In fact, such private use of school district property has been going on for years, says Martin Black, a longtime district mechanic.

Black says several Colorado City residents, including the owner of an automotive-repair business, have been using school-bus-maintenance barn equipment to repair private vehicles on weekends and often during district business hours.

Though the repairs have "nothing to do with the schools," Black says, "they still do it."

None of the unscrupulous expenditures surprises Deloy Bateman.

"It's been going on forever," he says.

Most of the town's inadequately educated citizenry doesn't understand the proper use of public money. Plus, district officials are considered above reproach by most fundamentalist Mormons in the area.

"They have been driving the cars around for so long [that] nobody thinks twice about it," Bateman says.

Once a loyal FLDS foot soldier, Bateman broke away from the church a few years ago after religious leaders unsuccessfully tried to take away four of his children by his second wife. Bateman had grown up in the home of the late Prophet Leroy Johnson.

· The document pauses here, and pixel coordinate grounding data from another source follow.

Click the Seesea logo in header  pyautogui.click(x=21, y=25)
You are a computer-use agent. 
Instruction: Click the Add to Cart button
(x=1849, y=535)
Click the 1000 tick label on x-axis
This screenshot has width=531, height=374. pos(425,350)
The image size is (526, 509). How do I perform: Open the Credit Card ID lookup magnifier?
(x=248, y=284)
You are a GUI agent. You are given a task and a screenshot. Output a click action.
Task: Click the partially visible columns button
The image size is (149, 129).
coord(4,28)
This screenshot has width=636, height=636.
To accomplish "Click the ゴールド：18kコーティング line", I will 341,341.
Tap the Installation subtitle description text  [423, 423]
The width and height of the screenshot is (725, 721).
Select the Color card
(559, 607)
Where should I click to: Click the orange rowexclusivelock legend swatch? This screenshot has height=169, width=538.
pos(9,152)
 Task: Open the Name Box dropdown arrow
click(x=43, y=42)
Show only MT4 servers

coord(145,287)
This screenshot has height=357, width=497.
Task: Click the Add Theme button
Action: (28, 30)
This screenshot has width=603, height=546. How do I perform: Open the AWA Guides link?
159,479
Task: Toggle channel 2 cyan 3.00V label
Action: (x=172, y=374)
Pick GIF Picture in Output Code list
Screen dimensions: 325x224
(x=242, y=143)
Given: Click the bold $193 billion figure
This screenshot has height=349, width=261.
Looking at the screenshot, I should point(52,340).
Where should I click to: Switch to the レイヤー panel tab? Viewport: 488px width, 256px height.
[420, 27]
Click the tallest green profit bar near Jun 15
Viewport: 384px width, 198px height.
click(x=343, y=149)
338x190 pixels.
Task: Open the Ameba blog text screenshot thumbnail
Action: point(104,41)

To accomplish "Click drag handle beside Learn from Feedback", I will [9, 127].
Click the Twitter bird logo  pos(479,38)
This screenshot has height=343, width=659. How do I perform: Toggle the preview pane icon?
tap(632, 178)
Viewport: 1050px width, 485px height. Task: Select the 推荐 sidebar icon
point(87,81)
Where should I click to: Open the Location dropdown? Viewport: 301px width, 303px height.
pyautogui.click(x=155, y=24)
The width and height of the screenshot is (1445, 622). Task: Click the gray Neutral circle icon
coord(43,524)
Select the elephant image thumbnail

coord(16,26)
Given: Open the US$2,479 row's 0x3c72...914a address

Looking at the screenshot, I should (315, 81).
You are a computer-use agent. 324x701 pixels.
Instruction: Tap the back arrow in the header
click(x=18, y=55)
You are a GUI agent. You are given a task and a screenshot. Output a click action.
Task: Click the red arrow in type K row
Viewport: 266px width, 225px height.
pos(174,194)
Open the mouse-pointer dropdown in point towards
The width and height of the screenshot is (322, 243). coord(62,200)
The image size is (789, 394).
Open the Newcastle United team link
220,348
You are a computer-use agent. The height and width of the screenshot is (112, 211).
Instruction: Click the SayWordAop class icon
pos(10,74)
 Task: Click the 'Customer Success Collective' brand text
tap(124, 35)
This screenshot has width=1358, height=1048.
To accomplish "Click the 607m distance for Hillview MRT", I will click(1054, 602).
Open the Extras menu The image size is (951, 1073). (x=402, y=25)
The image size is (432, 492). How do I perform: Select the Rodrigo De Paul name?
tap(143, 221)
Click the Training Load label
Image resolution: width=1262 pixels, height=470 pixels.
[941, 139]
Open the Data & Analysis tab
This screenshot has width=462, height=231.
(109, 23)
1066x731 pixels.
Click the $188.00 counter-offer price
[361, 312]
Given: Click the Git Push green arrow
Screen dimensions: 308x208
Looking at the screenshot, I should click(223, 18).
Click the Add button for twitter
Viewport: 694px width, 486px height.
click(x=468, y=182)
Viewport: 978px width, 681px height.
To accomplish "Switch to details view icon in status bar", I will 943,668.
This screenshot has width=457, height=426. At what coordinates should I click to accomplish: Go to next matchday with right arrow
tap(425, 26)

He was sent to college by Johnson, a rare opportunity for anyone from Colorado City. But Bateman dared to challenge Johnson's successor, Rulon Jeffs, over custody of the children and was branded an apostate.

While the district has issued vehicles to FLDS faithful willy-nilly, Bateman says it has turned down his requests to borrow a car or truck to take students on geology field trips. The result is that he has dipped into his meager teacher's pay to finance transportation for the frequent excursions.

Cessna for Sonny

The Colorado City school district ranks last in the state in teacher pay, with starting yearly salaries hovering at about $20,000.

Superintendent Barlow has long told teachers struggling to raise families on the pittances they are paid that the district is impoverished because of its limited tax base.

But in a school district where apostate students were forced to raise money for a day trip to see The Wizard of Oz, the FLDS-controlled school board manages to come up with money for some of the most extravagant expenses imaginable for its favorite sons.

In December, the school board voted to purchase something few, if any, other school districts in the country would even consider buying -- a $220,000 airplane, in this case a Cessna 210.

Board president Bistline's son, Ladell, discussed the possibility of the district's acquiring an aircraft during a meeting with assistant business manager Oliver Barlow in the spring of 2002, school board minutes show.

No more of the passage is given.